= Mediation in Australia =

Cultural role of conflict resolution form

Mediation in Australia, as a form of mediation, involves understanding the role that culture plays in the multi-cultural society of Australia. Cultural differences often exist due to race and ethnicity, but can also arise from religion, gender, age, sexual orientation and disabilities. Major concerns in cross-cultural dispute resolution include perceived power imbalance—often escalated by communication difficulties, misconceptions, negotiation behaviour, face-saving and the publicity surrounding the dispute.

== Native title mediation ==

Native title in Australia has frequently given rise to mediation. If a mediator lacks cultural literacy across different cultures or awareness of parties having difficulties during the mediation due to differences in culture, then the mediator's lack of understanding or misunderstanding could cause a breakdown in the negotiation-process. Cultural awareness ensures that mediators can adapt their skills and techniques to ensure that they can maintain their standard of care throughout the mediation process.

Native-title mediation differs from regular mediation in that, rather than the parties referring a dispute to mediation, the Federal Court of Australia can also determine whether the National Native Title Tribunal should mediate a matter. Other distinctive features occur: often native-title mediations can involve up to one hundred participants; lawyers play a minimal role; and rather than making technical legal points the speakers for the Aboriginal and Torres Strait Islands people often talk about their family genealogies, traditions, dreaming and stories to support their claims.

The National Native Title Tribunal does not decide whether native title exists over land in question: rather it has the role of mediating contested applications and applications for compensation which originated in the Federal Court of Australia. More importantly, the parties must mandatorily attend a native-title mediation unless the court has granted leave. However, the parties can apply for the termination of the mediation at any time later than three months after the commencement of the mediation.

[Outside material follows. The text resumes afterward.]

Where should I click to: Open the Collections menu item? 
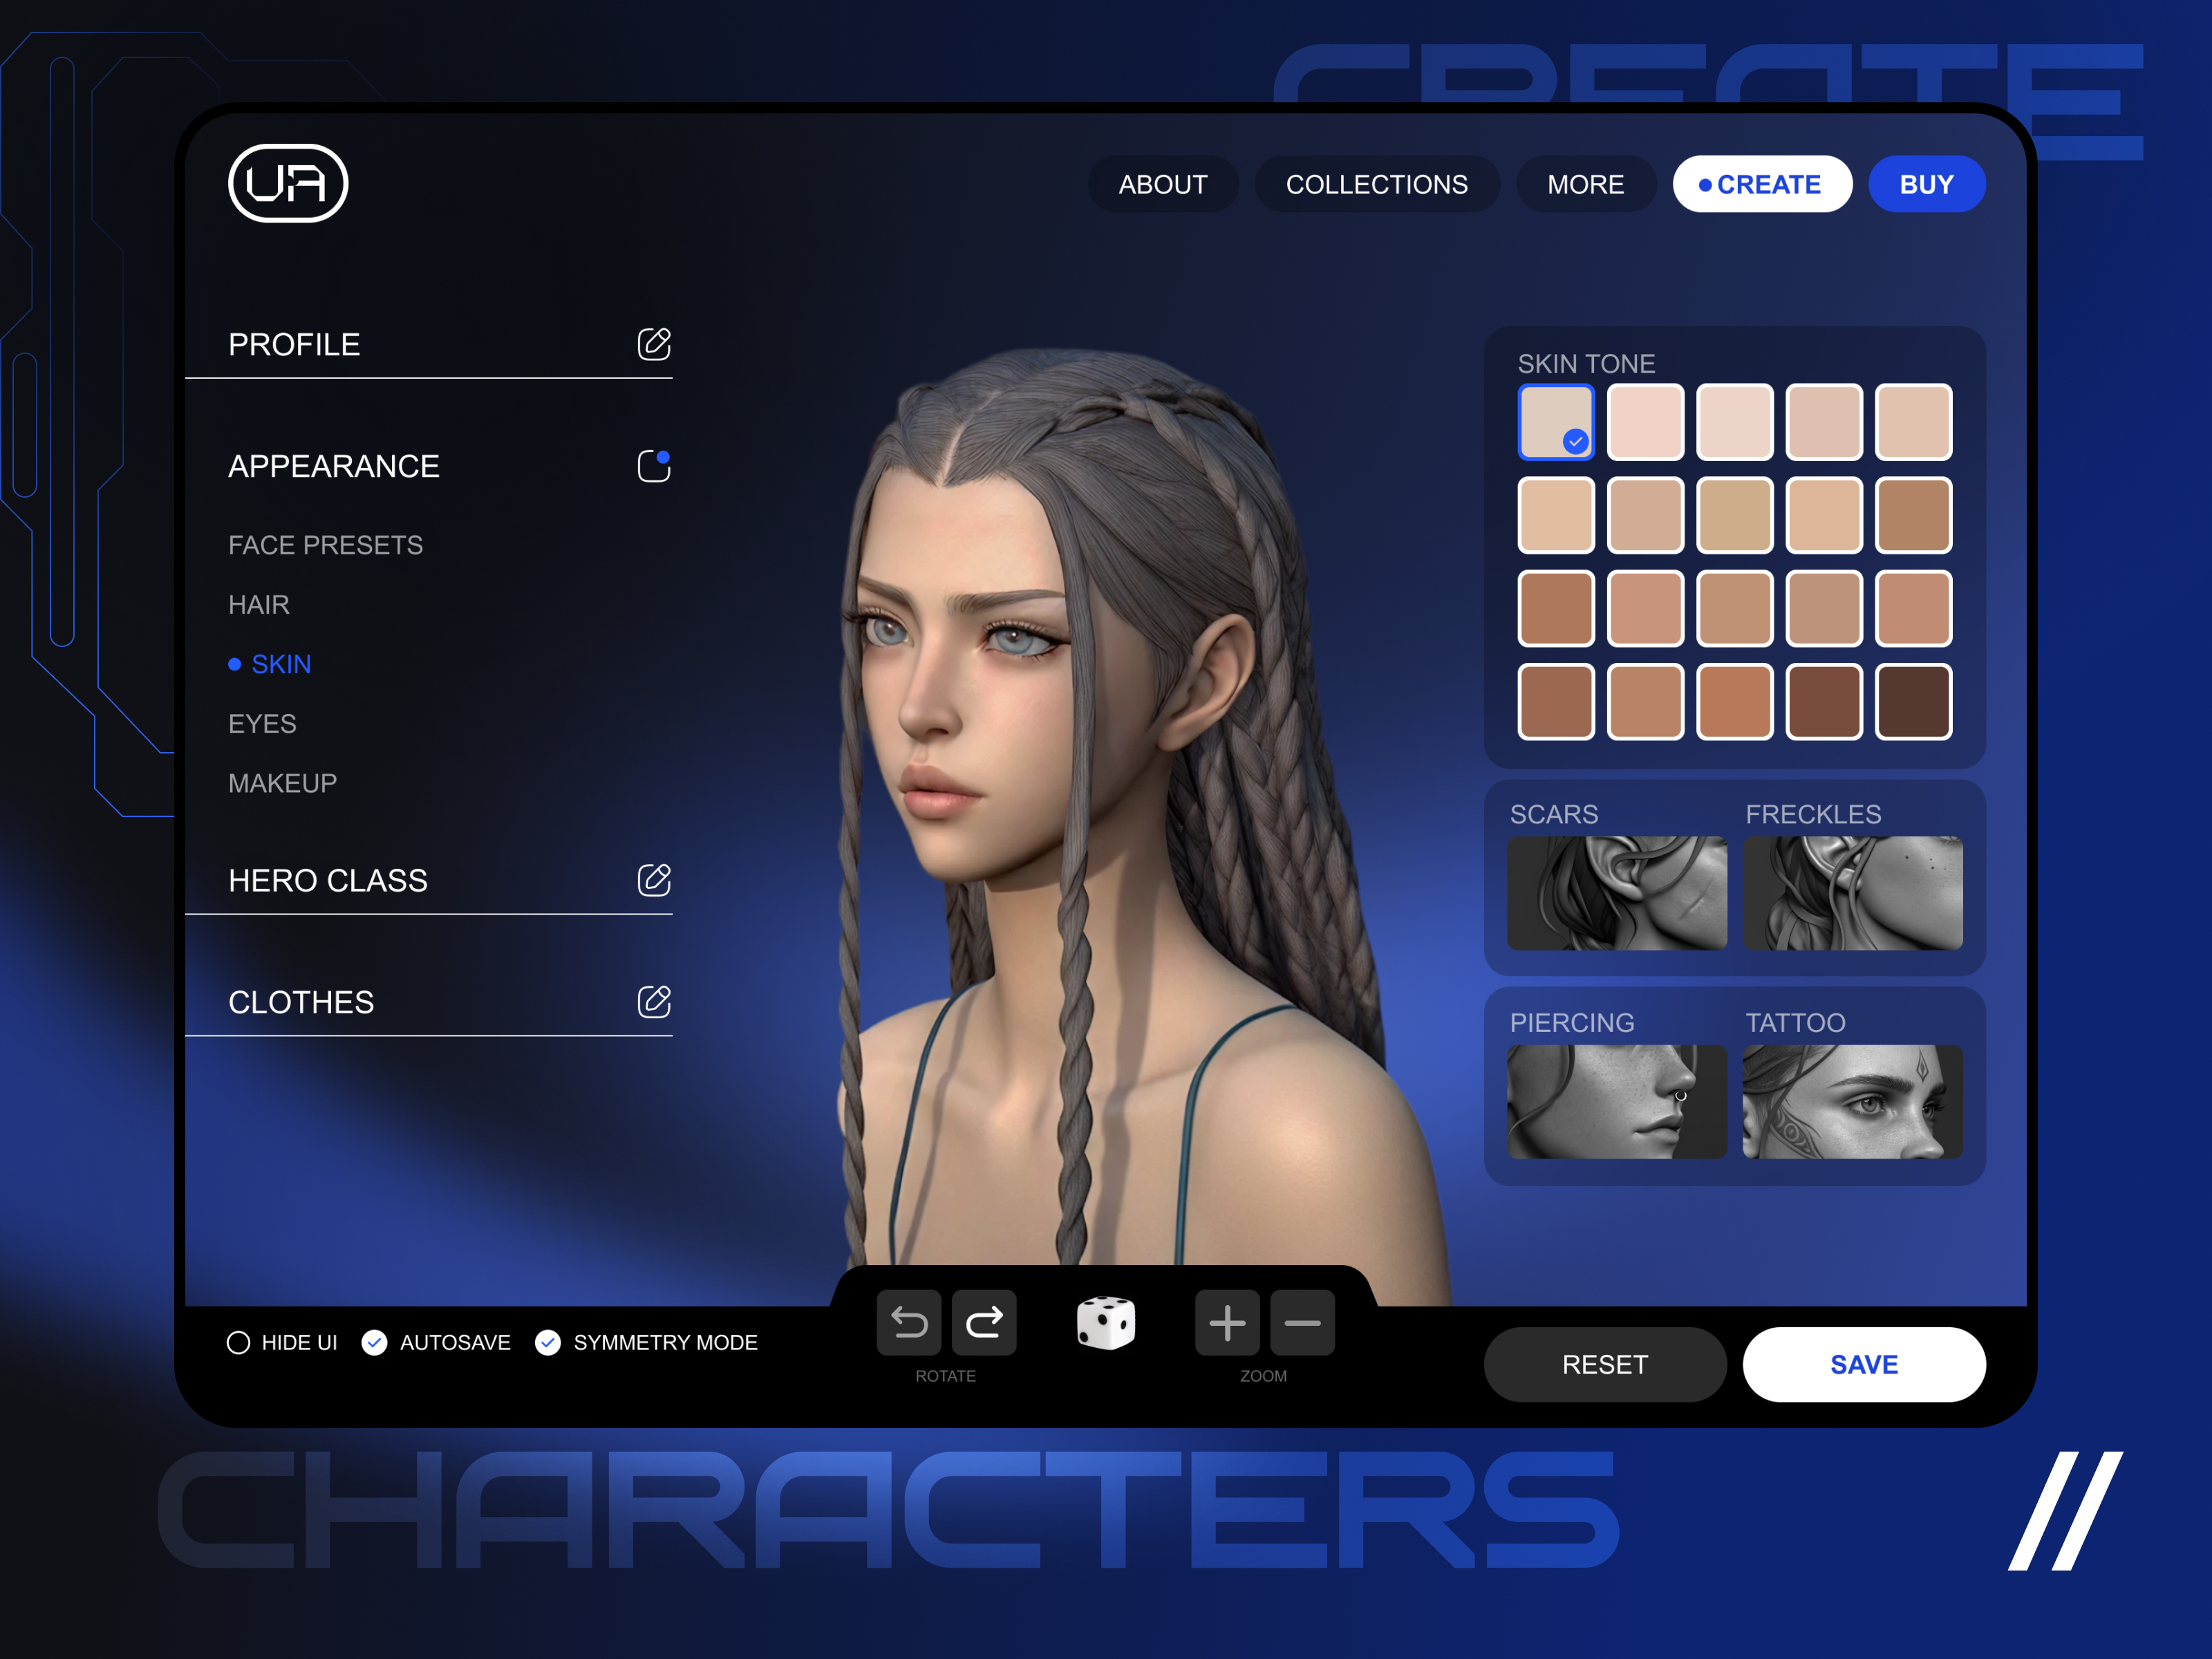1376,184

Due to the large number of applicants in native-title applications, the process of mediation differs somewhat from that of other mediations. The National Native Title Tribunal takes a more "outcome-focused" approach. In the course of a number of pre-mediation meetings the mediator obtains information from the parties in relation to the claim itself and tries to obtain information from the parties regarding their interests in the claim and any other matters which may have relevance to the mediation.

== Mediation clauses and the mediation process ==

Mediation clauses aim to ensure that if a conflict arises the parties will settle it amicably and fairly by triggering the requirement for the parties to use the mediation process (as opposed to the court system). As more Australian companies realise the benefits of settling commercial disputes out-of-court, many companies now include compulsory mediation clauses in their contracts. Such benefits include avoiding negative publicity that can often entail following a trial, reduced legal fees and less time spent by management with lawyers.

Contracts which could include mediation clauses include franchise agreements, commercial contracts, building and construction agreements, finance and lease agreements and joint ventures. Standard mediation clauses appear on the websites of professional associations and of mediation agencies; however mediators may draft some clauses to suit specific circumstances, for example if the parties reside in different countries.

Standard mediation clauses generally provide—in the event of a dispute—for the referral of the matter to a mediator, and make it subject to the rules of mediation. Further, standard clauses will often specify an alternative if the parties fail to reach agreement within a specified time. Most importantly, such clauses allow for the continuation of the contract notwithstanding the current dispute.

Note that the Australian courts, in recent times, have declared a number of mediation clauses void due to poor drafting. The reasons the courts have cited for declaring the mediation clauses void include, for example:

- whether the clause survives the termination of the agreement
- a sufficiently certain clause
- whether the parties agreed to mediate in good faith
- in complete mediation

Mediators may therefore obtain legal advice when drafting such clauses to ensure their enforceability.

In Australia, once parties have decided to participate in a mediation, the majority of mediators will require them to sign a document commonly known as an "agreement to mediate". Agreements to mediate represent an important step in the mediation process because parties participating in mediation often have different views and expectations in relation to the mediation process, the mediator's role and the parties' role.

"Agreements to mediate" include clauses in relation to:

- the appointment of the mediator
- the mediator's role
- the scope and conduct of the mediation
- conflicts of interest
- the roles of the parties
- confidentiality and privilege
- the mediator's fees
- liability and indemnity
- authority to settle
- termination of the mediation
- settlement of the dispute
- enforcement of any settlement-agreement reached

Importantly, agreements to mediate provide both the mediator and the parties to the mediation with a contract which, if breached, will give rise to remedies for breach of contract.

Many Australian government agencies, professional and industry-bodies and mediation-agencies provide pro-forma agreements to mediate on their web-sites. The mediator should ensure that the parties understand the terms of the agreement before executing it. Mediators should also give the parties an opportunity to ask questions and suggest changes. Once the parties express themselves content with the agreement to mediate, the mediator should arrange for its signing and dating prior to the commencement of the mediation.